あの日伝えられなかった言葉が、じんわりと胸に染み込んだ。ストレートな言葉は、何よりも響く。

まさか、これを告げるために、わざわざ旅館へ行こうと言ってくれたのだろうか?お見合いをちゃんとやり直したい、というのは、このためだったらしい。

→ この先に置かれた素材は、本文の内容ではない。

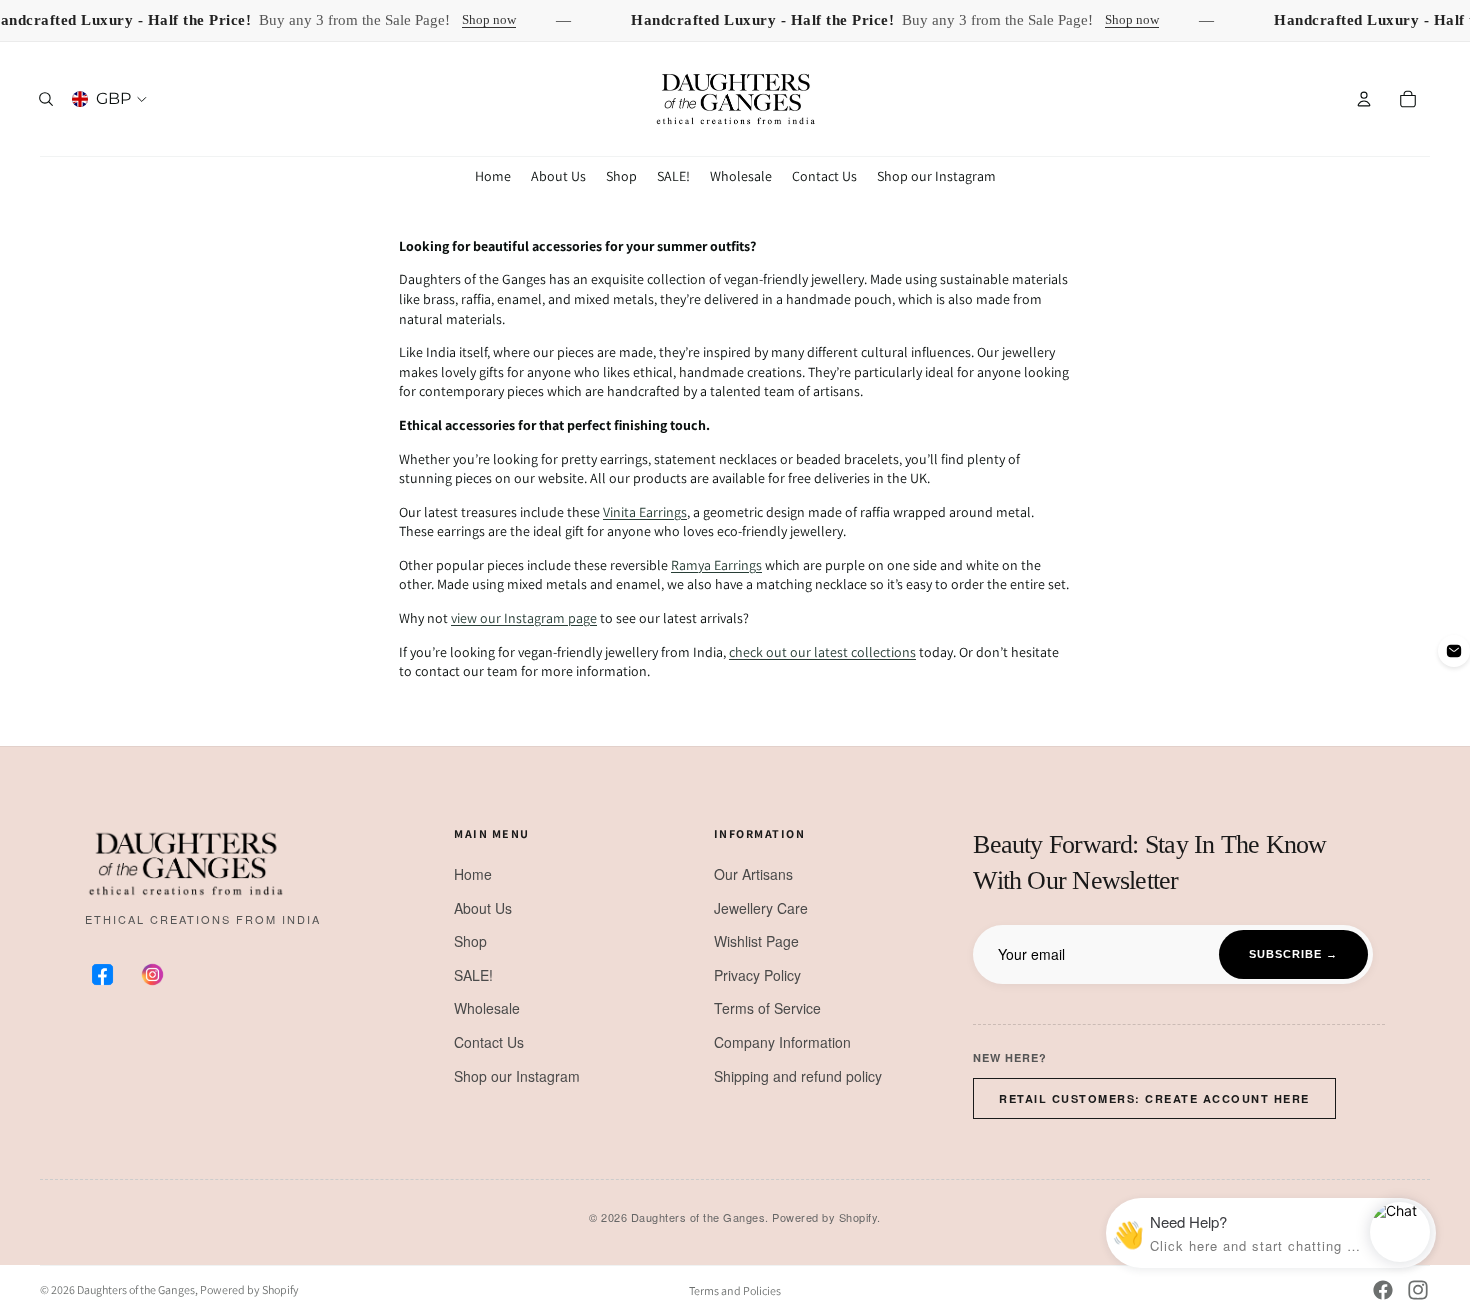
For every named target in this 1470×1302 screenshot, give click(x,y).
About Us (483, 908)
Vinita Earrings (645, 512)
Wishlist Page (756, 941)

お見合いの先にある“結婚”からずっと目を逸らしてきた私。初日に伝えられるはずだったプロポーズを今ここで聞けるなんて、思ってもみなかった。

そっ、と、指輪を手に取る律さん。

左手の薬指に光るダイヤに、無意識に溢れる涙。

これは、本当に私が貰っていいのだろうか?こんな嬉しい言葉をかけてもらえる存在なのか?いまだに、その一歩が踏み出せない。私は、彼の胸に安心して飛び込める勇気が持てずにいる。


「百合。」


何も言えなくなった私に、律さんは小さく声をかけた。

数秒の沈黙の後。穏やかでいて、力強い意思を持った彼の声が、はっきりと耳に届く。


「怖がらなくていい。何を迷う必要がある?…お前が、借金だとか身分だとかで俺の隣にいるのが不安なら、そんなちっぽけなしがらみなんて考えられなくなるくらい幸せにしてやる。ーー今、百合が考えるのは、俺のことが好きかどうかだけだ。」